What next? A license to walk down the street? Makes as much sense as any Internet license. Both allow you to interact with other people, view businesses and web sites, put up your own message and more. Yet we need a license for one and not the other? It seems to me this idea was born out of the media hype and hysteria surrounding “all the bad things” found on the Internet.

Perhaps a more practical solution would be increased attention to abusive individuals. When i report a spammer or flooder, it the foreign system will take the steps necessary to document the incident and terminate the net access of the offending individual, wouldn’t that work just as well? If the person keeps doing it, they will eventually run out of ISPs in their area. If ISPs shared files on these abusive individuals, it would make it even more difficult. While my idea is not much better than Cailliau’s, it is already there and works sometimes.

My turn for a great idea

The notion of macropayment is very appealing, especially to me. I help run and maintain a web site that gets more than five million hits a month, without making a penny for my efforts. If I could get one penny per hit, or even ten cents per person that visited the site, life would be good. I for one would love to see some kind of system set up to pay for content, but my practical and logical side kicks in every time.
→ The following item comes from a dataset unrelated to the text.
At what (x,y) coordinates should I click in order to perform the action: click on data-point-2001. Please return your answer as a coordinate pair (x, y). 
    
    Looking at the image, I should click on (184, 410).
In keeping with Cailliau’s naïve and primitive ideas, I would like to suggest that in the future we travel via Star Trek teleporters. They are faster and more efficient, and are much more practical. Rather than spend all of that time and hassle on airplanes, boats, trains and cars, we can beam straight to where we want. Of course, like Cailliau’s ideas, I may need to actually think about how it would be implemented first. Damn, I knew it sounded too good to be true!